Senior Researcher, Americas Division Humans Rights Watch
La secrétaire à la Sécurité intérieure, Kristi Noem, a annoncé le mois dernier que le statut de protection temporaire accordé à environ 500 000 Haïtiens prendrait fin le 2 septembre, soit cinq mois plus tôt que prévu. L’administration Trump a invoqué des évaluations erronées et contradictoires de la situation en Haïti, qui, ne vous y trompez pas, reste dangereuse.
Bien qu’un tribunal fédéral américain ait suspendu cette mesure, au moins temporairement, et rétabli la date de fin initiale du 3 février, l’administration devrait contester cette décision. L’issue d’un tel recours pourrait dépendre de la capacité des tribunaux à obtenir et à croire une représentation fidèle de la situation actuelle en Haïti.
L’administration affirme que « dans l’ensemble, la situation du pays s’est améliorée au point que les Haïtiens peuvent rentrer chez eux en toute sécurité ». Rien n’est plus éloigné de la vérité. Mais peu de personnes extérieures entrent et sortent du pays ces derniers temps, il est donc difficile de vérifier la véracité de cette affirmation.
Fin avril et début mai, en tant que chercheur pour Human Rights Watch, je me suis rendu dans la ville de Cap-Haïtien, dans le nord du pays. Pour la première fois depuis plusieurs années que je travaille en Haïti, la violence m’a empêché de me rendre dans la capitale, Port-au-Prince, où l’aéroport reste soumis à une interdiction de la Federal Aviation Administration depuis novembre, lorsque des gangs ont tiré sur des avions de ligne de Spirit, JetBlue et American Airlines en vol.
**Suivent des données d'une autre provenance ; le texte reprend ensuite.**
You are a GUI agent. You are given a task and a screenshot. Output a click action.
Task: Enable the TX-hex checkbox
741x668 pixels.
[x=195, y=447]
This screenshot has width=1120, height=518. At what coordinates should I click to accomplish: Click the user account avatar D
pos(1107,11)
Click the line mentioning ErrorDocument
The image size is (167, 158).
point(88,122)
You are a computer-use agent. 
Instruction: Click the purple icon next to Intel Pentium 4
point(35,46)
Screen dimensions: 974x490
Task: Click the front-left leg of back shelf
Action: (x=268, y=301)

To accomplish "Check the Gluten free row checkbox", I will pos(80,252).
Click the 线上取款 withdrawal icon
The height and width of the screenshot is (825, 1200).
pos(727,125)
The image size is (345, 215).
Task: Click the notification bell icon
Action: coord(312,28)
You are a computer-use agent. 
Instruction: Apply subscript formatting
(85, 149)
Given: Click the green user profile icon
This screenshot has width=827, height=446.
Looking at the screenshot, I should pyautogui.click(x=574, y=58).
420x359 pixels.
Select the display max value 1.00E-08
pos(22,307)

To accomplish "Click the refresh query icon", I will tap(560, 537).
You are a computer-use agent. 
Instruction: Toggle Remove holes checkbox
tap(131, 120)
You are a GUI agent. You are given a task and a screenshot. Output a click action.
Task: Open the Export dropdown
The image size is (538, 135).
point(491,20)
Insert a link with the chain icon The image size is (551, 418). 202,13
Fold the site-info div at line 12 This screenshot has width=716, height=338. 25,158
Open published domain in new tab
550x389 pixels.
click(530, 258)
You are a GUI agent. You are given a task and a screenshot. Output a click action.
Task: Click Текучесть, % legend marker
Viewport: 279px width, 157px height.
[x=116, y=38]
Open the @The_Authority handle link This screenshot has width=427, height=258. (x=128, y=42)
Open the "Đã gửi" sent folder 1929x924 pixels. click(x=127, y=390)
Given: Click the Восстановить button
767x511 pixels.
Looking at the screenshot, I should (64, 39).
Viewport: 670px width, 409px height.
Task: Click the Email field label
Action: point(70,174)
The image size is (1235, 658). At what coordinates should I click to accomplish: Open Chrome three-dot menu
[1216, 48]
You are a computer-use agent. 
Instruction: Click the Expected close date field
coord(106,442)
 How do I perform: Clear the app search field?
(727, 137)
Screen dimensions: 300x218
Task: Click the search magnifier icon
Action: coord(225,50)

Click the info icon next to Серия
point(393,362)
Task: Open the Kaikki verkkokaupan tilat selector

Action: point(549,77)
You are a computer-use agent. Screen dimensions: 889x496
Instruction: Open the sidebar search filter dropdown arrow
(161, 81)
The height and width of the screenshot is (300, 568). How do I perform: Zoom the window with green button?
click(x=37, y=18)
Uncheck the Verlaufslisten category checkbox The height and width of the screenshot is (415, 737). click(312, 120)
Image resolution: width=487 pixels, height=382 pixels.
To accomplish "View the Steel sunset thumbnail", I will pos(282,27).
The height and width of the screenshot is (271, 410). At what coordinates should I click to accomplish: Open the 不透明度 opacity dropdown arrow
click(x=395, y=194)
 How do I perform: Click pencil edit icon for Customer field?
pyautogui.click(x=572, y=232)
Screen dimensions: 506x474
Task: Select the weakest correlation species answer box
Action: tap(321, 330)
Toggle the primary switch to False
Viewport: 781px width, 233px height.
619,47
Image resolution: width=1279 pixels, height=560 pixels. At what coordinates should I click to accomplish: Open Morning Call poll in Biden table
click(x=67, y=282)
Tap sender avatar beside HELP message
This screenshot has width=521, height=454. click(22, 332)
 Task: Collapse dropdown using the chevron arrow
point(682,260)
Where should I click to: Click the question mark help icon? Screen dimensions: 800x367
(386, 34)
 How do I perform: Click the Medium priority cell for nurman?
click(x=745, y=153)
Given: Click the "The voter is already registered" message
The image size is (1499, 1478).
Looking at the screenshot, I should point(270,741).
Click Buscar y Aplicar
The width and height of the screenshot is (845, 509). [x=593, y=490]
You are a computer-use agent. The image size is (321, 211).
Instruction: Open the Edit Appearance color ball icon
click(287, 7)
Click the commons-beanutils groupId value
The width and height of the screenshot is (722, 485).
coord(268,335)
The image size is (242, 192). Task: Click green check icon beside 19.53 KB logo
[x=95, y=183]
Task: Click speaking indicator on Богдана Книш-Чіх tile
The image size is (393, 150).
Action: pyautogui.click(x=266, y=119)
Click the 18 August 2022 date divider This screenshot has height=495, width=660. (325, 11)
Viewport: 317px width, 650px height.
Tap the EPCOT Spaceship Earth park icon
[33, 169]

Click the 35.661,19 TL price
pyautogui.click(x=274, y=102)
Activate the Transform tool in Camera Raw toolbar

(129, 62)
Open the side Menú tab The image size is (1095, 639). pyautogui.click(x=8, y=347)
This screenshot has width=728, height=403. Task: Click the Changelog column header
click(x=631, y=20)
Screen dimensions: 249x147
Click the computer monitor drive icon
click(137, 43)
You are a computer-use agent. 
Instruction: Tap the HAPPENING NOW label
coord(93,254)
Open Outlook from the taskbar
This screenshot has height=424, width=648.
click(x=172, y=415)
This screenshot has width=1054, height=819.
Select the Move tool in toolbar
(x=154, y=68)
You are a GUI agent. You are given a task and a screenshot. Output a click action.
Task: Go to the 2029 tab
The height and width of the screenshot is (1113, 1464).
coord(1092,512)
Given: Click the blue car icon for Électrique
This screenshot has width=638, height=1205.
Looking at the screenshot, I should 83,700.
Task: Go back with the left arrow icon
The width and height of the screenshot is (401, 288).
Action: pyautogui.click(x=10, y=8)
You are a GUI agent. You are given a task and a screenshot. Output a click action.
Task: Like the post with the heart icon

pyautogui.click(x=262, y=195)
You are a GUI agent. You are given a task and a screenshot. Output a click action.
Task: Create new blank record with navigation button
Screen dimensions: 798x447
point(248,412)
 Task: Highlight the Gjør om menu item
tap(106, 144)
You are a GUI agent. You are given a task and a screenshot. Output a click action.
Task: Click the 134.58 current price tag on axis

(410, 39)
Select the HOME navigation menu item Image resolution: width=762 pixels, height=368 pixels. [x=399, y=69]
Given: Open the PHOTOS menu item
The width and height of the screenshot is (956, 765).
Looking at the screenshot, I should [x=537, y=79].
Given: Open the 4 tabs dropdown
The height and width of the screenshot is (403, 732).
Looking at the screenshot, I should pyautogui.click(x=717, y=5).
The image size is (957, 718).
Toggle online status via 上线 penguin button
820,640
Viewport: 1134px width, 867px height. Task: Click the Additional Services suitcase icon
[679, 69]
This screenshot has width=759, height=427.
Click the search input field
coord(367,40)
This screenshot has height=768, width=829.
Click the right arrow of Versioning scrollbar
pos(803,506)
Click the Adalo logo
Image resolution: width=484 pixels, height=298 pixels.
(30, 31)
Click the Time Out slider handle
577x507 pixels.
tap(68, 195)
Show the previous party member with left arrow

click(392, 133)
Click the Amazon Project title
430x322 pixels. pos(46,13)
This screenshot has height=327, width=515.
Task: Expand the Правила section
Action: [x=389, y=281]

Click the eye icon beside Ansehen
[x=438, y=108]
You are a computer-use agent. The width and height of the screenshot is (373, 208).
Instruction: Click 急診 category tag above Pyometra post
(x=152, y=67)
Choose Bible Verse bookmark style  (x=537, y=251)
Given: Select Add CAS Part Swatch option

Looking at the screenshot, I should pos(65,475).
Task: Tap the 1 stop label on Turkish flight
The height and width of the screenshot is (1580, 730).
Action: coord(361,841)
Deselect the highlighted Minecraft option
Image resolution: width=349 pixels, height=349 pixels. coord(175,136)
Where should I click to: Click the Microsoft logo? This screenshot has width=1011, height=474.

À Cap-Haïtien, j’ai discuté avec des dizaines de personnes qui ont fui la capitale et d’autres villes ces derniers mois. Beaucoup m’ont raconté des meurtres, des blessures causées par des balles perdues et des viols collectifs commis par des membres de groupes criminels.
« Nous marchions vers l’école quand nous avons vu les bandits tirer sur les maisons, sur les gens, sur tout ce qui bougeait », m’a raconté une étudiante de 27 ans originaire de Port-au-Prince. « Nous avons commencé à courir pour revenir sur nos pas, mais c’est à ce moment-là que [ma sœur] Guerline est tombée face contre terre. Elle a été touchée à l’arrière de la tête, puis j’ai vu [ma cousine] Alice touchée à la poitrine. » L’étudiante a rampé sous une voiture, où elle s’est cachée pendant des heures. Elle a fui la capitale début janvier.
Cette violence endémique correspond précisément au type de situation que le Congrès avait à l’esprit lorsqu’il a adopté la loi sur le statut de protection temporaire en 1990. Elle reconnaissait une lacune dans la protection des personnes qui ne pouvaient pas prouver qu’elles étaient persécutées en raison de leurs croyances ou de leur identité – critère requis pour obtenir l’asile permanent –, mais dont la vie était réellement menacée en raison d’un niveau élevé de violence généralisée rendant trop dangereux le retour dans leur pays.
Lorsqu’une administration accorde cette désignation, elle le fait pour une période définie, qui peut être prolongée en fonction de la situation dans le pays d’origine des bénéficiaires. Par exemple, le statut de protection des personnes originaires de Somalie a été désigné pour la première fois en 1991 et a été prolongé à plusieurs reprises, la dernière fois jusqu’au 17 mars 2026.